- **Task instructions**
Scale the lines from the one holding "Click the counter value badge showing 0" through the one holding "[x=413, y=170]", inclusive. Write all of them out again, requests included, with each coordinate in the answers multiplied by 1.95 and rounded to a whole number (halves round up).

(A run of records)
• • •

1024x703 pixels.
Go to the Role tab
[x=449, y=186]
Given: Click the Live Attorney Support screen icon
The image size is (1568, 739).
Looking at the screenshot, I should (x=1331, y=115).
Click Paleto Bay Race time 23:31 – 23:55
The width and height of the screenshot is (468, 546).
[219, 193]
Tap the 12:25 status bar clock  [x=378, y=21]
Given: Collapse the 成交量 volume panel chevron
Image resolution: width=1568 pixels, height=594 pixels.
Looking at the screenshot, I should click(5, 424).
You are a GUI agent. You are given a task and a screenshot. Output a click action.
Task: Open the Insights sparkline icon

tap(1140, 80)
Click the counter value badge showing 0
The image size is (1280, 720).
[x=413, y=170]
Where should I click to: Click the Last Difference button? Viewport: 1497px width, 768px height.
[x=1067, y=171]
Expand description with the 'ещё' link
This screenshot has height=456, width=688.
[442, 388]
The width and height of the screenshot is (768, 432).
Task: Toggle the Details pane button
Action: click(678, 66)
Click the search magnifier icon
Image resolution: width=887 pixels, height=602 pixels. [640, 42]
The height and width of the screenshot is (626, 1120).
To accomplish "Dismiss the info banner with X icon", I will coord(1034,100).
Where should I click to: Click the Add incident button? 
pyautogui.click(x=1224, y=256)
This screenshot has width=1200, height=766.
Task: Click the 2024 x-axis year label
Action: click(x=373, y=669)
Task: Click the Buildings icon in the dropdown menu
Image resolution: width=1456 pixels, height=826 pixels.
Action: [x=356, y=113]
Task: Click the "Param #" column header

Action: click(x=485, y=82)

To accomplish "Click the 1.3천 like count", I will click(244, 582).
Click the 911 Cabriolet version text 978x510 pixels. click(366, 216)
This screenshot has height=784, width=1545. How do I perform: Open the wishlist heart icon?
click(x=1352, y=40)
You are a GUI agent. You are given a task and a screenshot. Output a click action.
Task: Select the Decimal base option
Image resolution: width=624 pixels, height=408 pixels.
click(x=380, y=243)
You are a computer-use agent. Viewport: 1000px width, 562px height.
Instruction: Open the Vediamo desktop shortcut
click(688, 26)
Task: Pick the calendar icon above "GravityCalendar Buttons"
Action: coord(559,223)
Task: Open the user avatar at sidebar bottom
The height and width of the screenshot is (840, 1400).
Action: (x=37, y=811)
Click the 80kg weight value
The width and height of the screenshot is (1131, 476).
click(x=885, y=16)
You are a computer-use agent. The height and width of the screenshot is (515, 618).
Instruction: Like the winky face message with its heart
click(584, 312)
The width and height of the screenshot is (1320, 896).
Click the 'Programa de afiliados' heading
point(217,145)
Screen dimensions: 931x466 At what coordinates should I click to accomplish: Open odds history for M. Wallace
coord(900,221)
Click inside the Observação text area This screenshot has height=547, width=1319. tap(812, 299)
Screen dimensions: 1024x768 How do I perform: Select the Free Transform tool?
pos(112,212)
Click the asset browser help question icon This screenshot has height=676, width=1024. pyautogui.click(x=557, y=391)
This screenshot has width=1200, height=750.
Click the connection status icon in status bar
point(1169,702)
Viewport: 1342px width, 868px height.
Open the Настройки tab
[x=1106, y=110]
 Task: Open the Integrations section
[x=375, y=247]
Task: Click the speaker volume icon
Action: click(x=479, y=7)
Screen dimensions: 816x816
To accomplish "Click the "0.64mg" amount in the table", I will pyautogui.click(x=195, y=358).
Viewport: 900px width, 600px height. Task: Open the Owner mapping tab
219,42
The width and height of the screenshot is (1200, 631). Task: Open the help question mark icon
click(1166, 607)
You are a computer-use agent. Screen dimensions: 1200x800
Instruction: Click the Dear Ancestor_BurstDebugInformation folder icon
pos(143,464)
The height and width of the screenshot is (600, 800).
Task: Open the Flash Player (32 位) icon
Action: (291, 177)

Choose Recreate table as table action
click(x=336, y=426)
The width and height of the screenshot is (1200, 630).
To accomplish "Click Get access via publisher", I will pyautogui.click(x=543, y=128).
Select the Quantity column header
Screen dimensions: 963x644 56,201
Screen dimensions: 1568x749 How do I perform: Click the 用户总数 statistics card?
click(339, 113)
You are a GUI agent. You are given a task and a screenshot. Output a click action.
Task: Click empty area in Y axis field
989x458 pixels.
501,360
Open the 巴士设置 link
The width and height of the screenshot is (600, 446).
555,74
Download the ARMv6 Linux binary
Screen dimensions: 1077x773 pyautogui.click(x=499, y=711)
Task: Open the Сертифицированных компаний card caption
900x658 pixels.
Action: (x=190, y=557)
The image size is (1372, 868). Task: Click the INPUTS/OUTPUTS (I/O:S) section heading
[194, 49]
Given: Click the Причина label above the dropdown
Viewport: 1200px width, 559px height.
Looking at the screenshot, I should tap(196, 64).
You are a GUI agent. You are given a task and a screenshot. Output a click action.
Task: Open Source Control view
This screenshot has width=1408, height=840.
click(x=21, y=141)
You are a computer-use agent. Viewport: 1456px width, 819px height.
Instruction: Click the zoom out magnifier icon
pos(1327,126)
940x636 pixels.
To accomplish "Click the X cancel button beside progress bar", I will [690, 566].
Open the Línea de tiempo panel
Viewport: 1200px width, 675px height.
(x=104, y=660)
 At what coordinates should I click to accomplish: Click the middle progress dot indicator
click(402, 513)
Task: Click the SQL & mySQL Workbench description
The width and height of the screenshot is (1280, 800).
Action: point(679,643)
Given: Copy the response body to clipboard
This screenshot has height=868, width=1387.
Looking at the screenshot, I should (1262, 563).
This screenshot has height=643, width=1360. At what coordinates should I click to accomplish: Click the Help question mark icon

• • •

- **Completed exercise**
Click the counter value badge showing 0
The image size is (1280, 720).
[x=805, y=332]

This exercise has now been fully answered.